ゾンビ・ドラッグ
最近また「ゾンビ・ドラッグ」や「ゾンビ・タウン」の名を聞くようになった。ゾンビ愛好家としてはこれは調べずにはいられない。
「ゾンビ・ドラッグ」と言えば2016年、マイアミで「バスソルト」と呼ばれる危険ドラッグを摂取した男が全裸となって、道脇に座っていたホームレスの男性に襲いかかり、顔の75%を「喰った」という事件があった。この事件は「マイアミ・ゾンビ事件」と呼ばれ、男は18分間に渡って顔を貪り、捕まった際には「口の中に何か入ってるよ〜」と叫んでいたらしい。その映像を捉えていた防犯カメラ映像が公開されていた。
これを見てついに世紀末黙示録が始まるんだな...とワクワクしていたが、劣悪なドラッグの副作用であったと知りかなりガッカリした。
この「バスソルト」の主要成分は「メフェドロン」で、カチノン系のパーティドラッグの一つである。MDMA(3,4-メチレンジオキシメタンフェタミン)の亜種でもある。中枢神経を刺激する作用があり、摂取すると攻撃的になる。
現在の研究ではメフェドロンはMDMAより乱用能力が高く、重度の発熱やオーバードーズ(過剰摂取)による死亡者も多く出ている。
カチノン(S-1-フェニル-2-アミノ-1-プロパノン)はアフリカ原産の植物である「カート」に含まれるアルカロイドの一種である。そう、モチャモチャと石灰と一緒にガムのように噛むあのカートである。
カチノンはエフェドリンやアンフェタミンなどと似ており、線条体からのドーパミンの放出を促進するドラッグである。

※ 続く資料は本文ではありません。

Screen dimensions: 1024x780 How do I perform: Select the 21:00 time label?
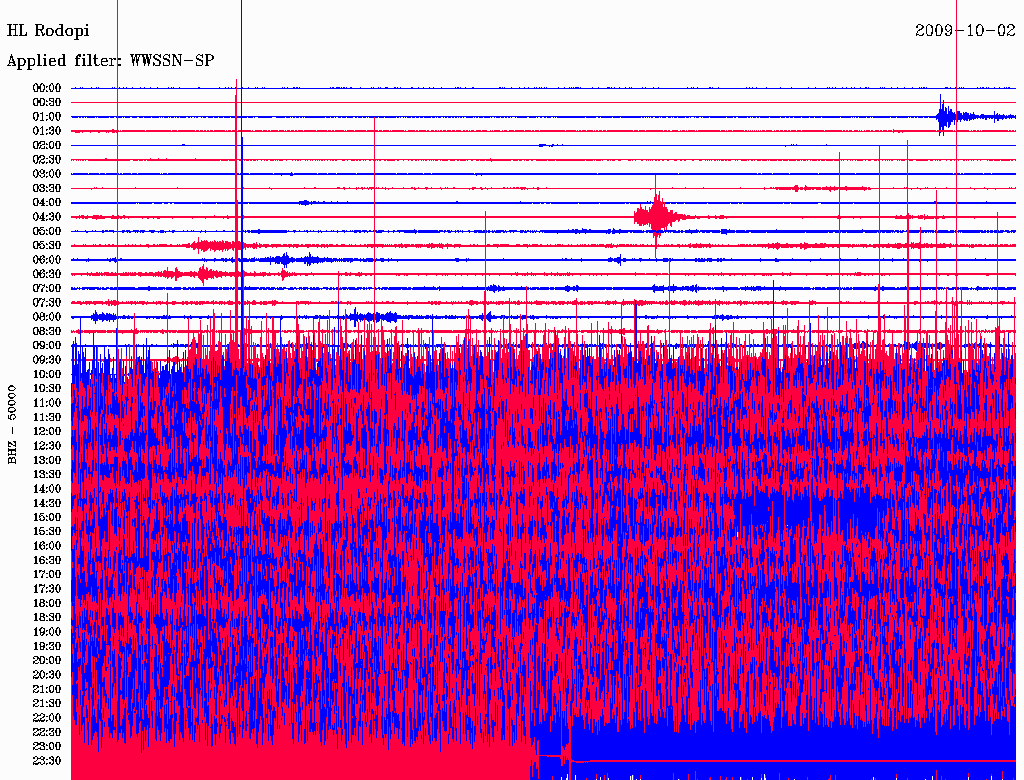click(47, 689)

脱法ハーブあたりから爆発した、元の薬物の分子構造をちょっぴり変えることで法の目を潜り抜けるいくつもの亜種が生まれた。「きのこの山」が「まいたけの山」とか「まつたけの山」とか「ウスキキヌガサタケの山」として質が落ちて発売される感じだ。改良を加えることで元のオリジナルのドラッグとはまるで違う作用を持つ依存性と毒性の強いドラッグが大量に市場に出回る時代となった。

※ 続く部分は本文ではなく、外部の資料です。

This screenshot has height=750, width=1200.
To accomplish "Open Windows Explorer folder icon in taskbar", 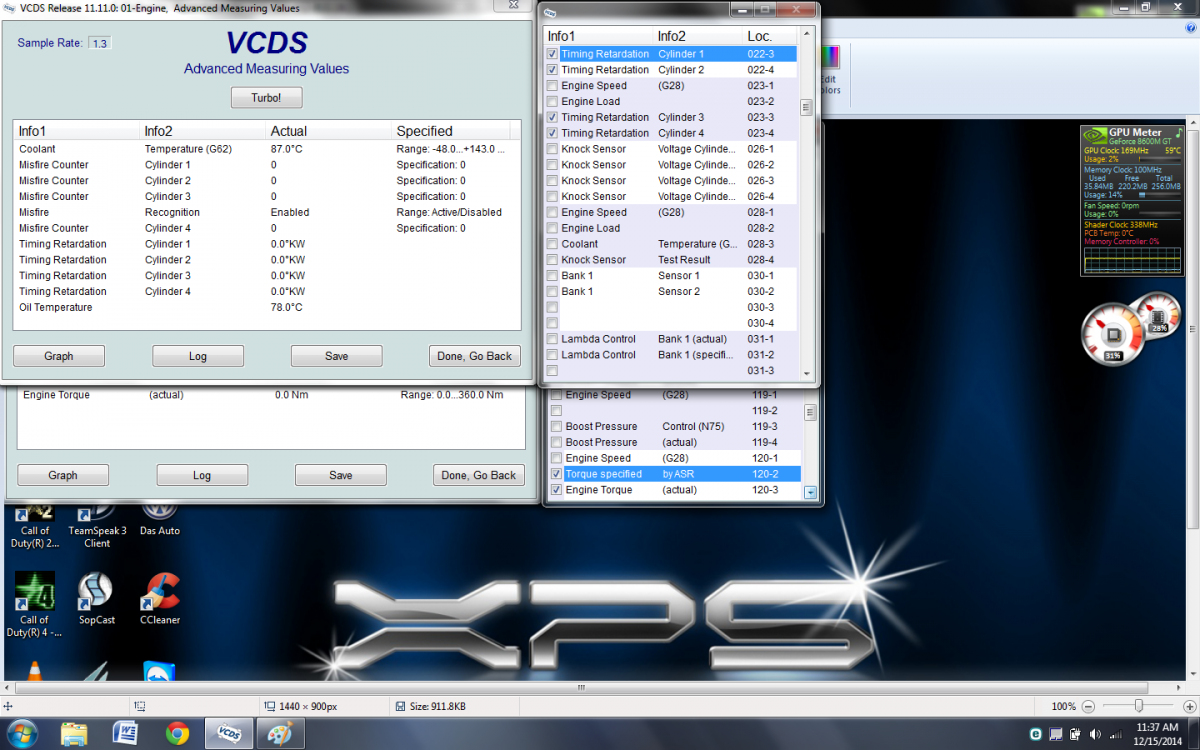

人の顔を食うあたり「メフェドロン・ゾンビ」はなかなか攻撃的だ。
そんなゾンビの流行もある程度治ってきたと思いきや、次はフロリダを中心に「フラッカ」というドラッグによりまたしてもゾンビ化が流行した。フラッカは、スペイン語の俗語で「美しい女性」という意味だ。
この「フラッカ」は中枢神経に強い興奮作用をもたらす「α-PVP(αピロリジノペンチオフェノン」が主成分だ。これもカチノン系の合成覚醒剤であり過剰刺激、妄想、幻覚を引き起こす。メチルフェニデート(日本ではコンサータ錠:ADHDの治療薬)やコカインと同じレベルの精神刺激作用を持つ。別名「グラベル(砂利)」とも呼ばれ、非常に安価で流通し「5ドルの狂気」とも呼ばれている。フラッカはの大半は中国製であり、そう言えばバスソルトも中国製だった。やるな中国、ゾンビ製造大国の大御所だ。
過剰摂取で幻覚の犬から全力で逃げる全裸の男や、体に火がついたと思った者が衣類を全て脱いだりと、なんせ服を脱がしたがるドラッグでもある。「フラッカ・ゾンビ」は暗黒舞踏ポージングのドラッグのようだ。
危険ドラッグに含まれる成分は、麻薬や覚せい剤の化学構造の一部を改変させて作られた「デザイナードラッグ」であり、合成カンナビノイド系、トリプタミン系、カチノン系、フェネチルアミン系、ピペラジン系化合物と多岐に渡る。
そして、現在フィラデルフィアでもストリートに大量のゾンビが発生している。フィラデルフィアは「ゾンビ・タウン」と呼ばれるほどだ。
流通しているのは「フェンタニル」というドラッグだ。
「フェンタニル」は、医療用鎮痛剤であり、がん患者の苦痛緩和などに用いる強力な合成オピオイドの一種で、ヘロインの50倍、モルヒネの100倍とも言われる。依存性が高く、致死量はたったの2mgである。
さらに安価なものは「トランク」と呼ばれている。「トランク」は動物用の強力な鎮静剤(キシラジン)を元にコカイン、ヘロインなどを混ぜたものだ。
投与量を誤ると呼吸困難、危険な低血圧、心拍数の低下を招く。これらのダウナードラッグにより「ゾンビ化」が急増している。「トランク・ゾンビ」はなんせ動かない。
まだまだ世紀末黙示録は遠いようだ。